The irony is delicious. For once, it might justify optimism rather than cynicism.

Consider carefully the facts reported in this story by Katie Palmer in the April 7 online issue of Wired magazine:

In December 2014, researchers Michael J. LaCour and Donald P. Green published a report of their study in Science magazine, purporting to show that having persuasive conversations with survey subjects improved the subjects’ attitudes about “gay equality” and reduced “homophobia.” When another pair of researchers, David Broockman and Joshua Kalla, examined the study’s raw data, as preparation for trying to replicate those results, they discovered that LaCour had “made it all up.” So he and Green duly retracted their fraud in July 2015.

Embarrassing, and pretty much career-ending for two men. End of story, right? Not quite.

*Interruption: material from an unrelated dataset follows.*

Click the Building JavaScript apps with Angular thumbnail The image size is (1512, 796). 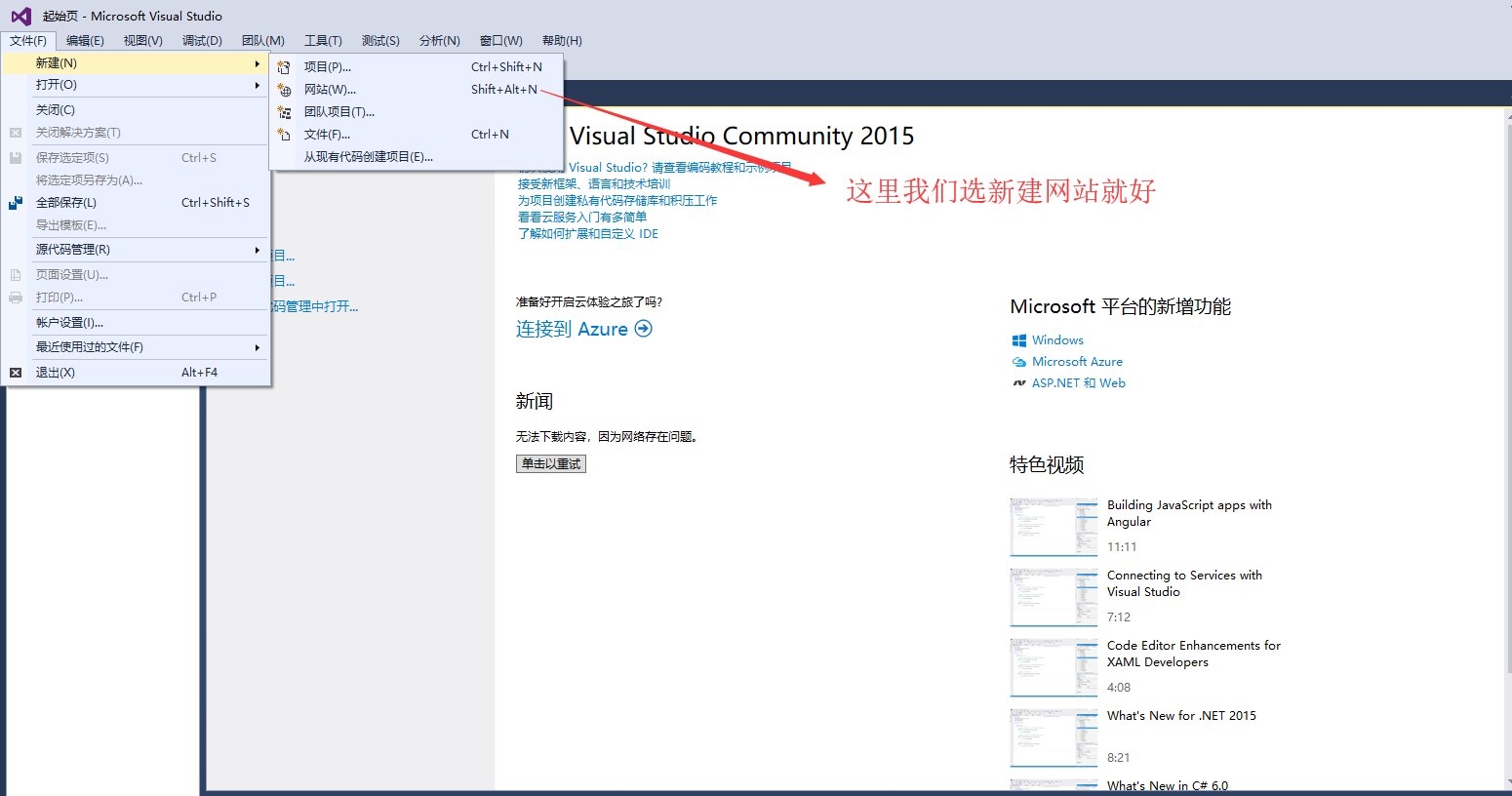[1054, 527]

Other researchers remained intrigued by what what LaCour and Green had proposed to do. For as Palmer notes:

“The overwhelming opinion in psychology and political science was that persuasion—real, substantive change of entrenched opinions—was pretty much impossible. Political strategists preferred to mobilize supporters, to get out the vote, rather than convert people on the other side of an election. ‘Those people who are 90 percent likely to vote for your candidate but only 50 percent likely to vote, you call them up 3,000 times,’ says Andrew Gelman, a statistician and political scientist at Columbia. LaCour and Green’s results contradicted that established knowledge. That’s why Broockman and Kalla wanted to follow up on it in the first place.”

So Broockman and Kalla weren’t content with just having exposed scientific fraud. They decided to gather real data to test the hypothesis that people actually can be persuaded by canvassers to change their minds about an important and controversial subject.

The subject was “transphobia” rather than the original, fraudulent study’s “homophobia.” Now I dislike such terms, because those who use them generally assume that a negative view of homosexuality or transgenderism is always motivated by fear (‘phobia’ means ‘fear’). That is unproven and may well be untrue. But my dispositions aside, it’s quite evident that the new, honest study got essentially the same results that the original, fraudulent study had only faked.

It’s not just ironic that the new pair of researchers replicated in reality results that the original pair had only made up. More important for social science is what Broockman and Kalla have shown: It’s quite possible to change people’s minds en masse, through door-to-door canvassing and focused, one-on-one conversations, even though social scientists had generally assumed otherwise.

Even more important, argues Palmer, Broockman and Kalla are part of a new generation of social scientists who take greater care about “data transparency” and “replication” than has been customary in the past.

At a time when social science has been suffering a “replication crisis,” that can only be welcome news.